LnvMSRIO.sys is signed by a Microsoft-trusted certificate chain (vendor pre-load), so it loads on default-policy Windows. The BYOVD pattern is: an attacker who has some code execution drops a known-vulnerable driver, loads it (legitimately, since it’s signed), then talks to it for kernel R/W.

Microsoft’s Vulnerable Driver Block List catches known offenders, but the cadence lags — operators routinely use newly-disclosed drivers in the days/weeks before block-list updates ship. LnvMSRIO.sys may or may not be on the block list at any given time.

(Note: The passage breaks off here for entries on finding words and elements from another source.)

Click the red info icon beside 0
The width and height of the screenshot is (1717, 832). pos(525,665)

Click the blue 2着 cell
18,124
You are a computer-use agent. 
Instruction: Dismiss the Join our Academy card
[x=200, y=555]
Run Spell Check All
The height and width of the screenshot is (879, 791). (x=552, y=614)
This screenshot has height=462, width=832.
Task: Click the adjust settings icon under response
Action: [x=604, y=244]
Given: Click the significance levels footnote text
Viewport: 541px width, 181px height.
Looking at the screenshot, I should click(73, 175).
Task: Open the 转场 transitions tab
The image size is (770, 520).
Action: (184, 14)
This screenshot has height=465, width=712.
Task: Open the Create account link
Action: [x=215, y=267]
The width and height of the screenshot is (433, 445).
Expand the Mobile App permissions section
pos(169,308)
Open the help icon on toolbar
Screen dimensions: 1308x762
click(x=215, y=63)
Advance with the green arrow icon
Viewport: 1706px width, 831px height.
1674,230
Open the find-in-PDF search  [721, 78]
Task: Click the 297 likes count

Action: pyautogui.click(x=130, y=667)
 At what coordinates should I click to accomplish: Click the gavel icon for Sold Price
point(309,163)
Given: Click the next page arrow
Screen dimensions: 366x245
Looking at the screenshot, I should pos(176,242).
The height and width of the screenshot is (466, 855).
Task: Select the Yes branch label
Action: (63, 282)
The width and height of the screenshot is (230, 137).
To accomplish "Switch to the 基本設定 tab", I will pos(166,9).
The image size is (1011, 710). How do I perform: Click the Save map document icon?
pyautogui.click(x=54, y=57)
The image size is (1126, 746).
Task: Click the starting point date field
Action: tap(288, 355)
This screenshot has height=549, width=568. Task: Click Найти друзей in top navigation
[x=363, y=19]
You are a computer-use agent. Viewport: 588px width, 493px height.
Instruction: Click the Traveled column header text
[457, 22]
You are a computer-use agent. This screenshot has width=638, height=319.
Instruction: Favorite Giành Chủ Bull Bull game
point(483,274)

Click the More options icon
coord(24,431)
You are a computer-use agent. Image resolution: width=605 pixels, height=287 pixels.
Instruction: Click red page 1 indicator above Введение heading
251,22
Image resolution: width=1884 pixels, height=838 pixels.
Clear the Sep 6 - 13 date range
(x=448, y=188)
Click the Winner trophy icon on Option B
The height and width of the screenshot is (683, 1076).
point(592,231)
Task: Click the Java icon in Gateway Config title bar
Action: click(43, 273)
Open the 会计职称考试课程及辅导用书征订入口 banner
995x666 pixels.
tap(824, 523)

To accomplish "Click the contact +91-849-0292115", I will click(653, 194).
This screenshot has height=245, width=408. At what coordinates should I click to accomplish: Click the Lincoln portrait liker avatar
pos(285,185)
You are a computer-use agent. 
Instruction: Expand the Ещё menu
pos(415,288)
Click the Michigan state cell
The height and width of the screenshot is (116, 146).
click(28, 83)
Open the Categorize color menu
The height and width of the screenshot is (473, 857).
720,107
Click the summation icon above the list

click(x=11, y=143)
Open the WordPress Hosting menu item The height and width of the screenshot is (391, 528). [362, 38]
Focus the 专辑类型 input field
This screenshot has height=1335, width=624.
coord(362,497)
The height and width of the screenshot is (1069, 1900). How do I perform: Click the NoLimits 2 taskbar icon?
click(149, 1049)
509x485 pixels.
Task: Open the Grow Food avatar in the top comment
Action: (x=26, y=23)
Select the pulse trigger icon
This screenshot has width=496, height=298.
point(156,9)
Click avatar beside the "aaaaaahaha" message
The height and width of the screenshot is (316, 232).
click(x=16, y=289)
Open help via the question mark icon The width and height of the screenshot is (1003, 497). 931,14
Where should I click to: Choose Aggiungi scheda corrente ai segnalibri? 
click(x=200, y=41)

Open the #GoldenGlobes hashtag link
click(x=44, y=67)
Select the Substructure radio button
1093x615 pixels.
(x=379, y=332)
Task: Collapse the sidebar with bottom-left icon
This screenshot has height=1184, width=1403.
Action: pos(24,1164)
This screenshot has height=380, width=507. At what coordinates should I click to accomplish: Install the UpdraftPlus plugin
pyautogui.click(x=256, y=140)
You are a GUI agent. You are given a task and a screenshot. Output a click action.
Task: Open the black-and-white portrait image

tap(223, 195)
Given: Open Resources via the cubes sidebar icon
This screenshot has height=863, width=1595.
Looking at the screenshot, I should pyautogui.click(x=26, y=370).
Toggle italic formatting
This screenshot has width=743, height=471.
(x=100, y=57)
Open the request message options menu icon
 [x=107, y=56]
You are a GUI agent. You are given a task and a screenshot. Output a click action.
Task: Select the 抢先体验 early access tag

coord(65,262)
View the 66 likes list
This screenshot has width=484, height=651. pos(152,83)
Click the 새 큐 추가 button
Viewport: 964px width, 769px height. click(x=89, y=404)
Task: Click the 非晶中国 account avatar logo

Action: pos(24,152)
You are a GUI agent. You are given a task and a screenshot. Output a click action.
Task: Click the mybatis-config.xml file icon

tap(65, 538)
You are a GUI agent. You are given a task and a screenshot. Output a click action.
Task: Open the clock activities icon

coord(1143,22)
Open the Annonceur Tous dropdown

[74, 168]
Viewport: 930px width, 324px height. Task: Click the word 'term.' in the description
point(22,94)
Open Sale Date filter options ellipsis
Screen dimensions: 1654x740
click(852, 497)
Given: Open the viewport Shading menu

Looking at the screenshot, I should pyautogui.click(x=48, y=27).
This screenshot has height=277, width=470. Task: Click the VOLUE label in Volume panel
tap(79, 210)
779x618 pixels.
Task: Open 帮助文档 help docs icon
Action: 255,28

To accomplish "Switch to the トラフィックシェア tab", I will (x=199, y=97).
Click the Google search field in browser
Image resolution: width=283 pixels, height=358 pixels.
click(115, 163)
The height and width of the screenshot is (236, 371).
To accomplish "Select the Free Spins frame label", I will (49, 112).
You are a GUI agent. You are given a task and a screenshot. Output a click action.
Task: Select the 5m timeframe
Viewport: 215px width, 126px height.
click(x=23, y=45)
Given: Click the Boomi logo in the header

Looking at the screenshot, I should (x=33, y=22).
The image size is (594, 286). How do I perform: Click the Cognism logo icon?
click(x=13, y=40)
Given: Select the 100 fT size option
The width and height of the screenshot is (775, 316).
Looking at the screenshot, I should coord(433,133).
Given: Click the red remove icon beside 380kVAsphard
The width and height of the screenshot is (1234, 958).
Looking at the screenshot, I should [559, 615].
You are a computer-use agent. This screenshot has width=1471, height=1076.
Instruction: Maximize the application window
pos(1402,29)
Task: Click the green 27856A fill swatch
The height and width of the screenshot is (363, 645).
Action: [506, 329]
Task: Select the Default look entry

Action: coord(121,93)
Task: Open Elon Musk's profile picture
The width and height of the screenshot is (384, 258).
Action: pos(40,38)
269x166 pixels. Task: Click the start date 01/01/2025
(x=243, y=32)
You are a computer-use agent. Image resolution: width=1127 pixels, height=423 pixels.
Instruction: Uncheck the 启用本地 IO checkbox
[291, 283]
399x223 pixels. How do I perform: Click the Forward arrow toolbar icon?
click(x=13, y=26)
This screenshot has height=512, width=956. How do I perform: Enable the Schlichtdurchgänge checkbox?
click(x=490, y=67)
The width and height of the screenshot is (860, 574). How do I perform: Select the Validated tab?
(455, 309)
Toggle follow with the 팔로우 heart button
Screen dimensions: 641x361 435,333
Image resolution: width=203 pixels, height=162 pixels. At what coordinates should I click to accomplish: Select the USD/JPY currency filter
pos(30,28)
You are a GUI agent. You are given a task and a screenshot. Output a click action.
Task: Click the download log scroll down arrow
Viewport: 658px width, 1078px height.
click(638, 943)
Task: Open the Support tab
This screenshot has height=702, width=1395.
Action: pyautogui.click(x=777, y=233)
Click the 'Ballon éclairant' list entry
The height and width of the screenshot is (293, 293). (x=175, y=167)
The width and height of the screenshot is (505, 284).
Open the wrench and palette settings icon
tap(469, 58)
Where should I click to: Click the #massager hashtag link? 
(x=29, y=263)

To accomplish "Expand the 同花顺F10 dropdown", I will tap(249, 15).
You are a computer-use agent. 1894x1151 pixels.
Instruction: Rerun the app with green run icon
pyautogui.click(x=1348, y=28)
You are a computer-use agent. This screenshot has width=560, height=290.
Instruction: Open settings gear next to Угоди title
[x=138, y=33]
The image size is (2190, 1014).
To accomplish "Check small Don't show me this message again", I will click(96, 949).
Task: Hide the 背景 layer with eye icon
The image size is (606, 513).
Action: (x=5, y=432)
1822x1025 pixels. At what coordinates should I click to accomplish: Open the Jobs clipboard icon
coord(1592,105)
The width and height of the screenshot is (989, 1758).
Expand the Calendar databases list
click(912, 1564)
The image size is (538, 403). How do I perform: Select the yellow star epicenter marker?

For defenders, the lever is HVCI (Memory Integrity): with HVCI on, unsigned-but-loaded vulnerable drivers can still expose primitives, but kernel-side exploitation becomes harder and detection telemetry improves.


Detection

  • Driver loads of LnvMSRIO.sys on hosts that aren’t running Lenovo management software.
  • CreateFile("\\.\WinMsrDev") from non-Lenovo processes.
  • LSTAR-MSR writes from outside expected boot sequences (deeply unusual).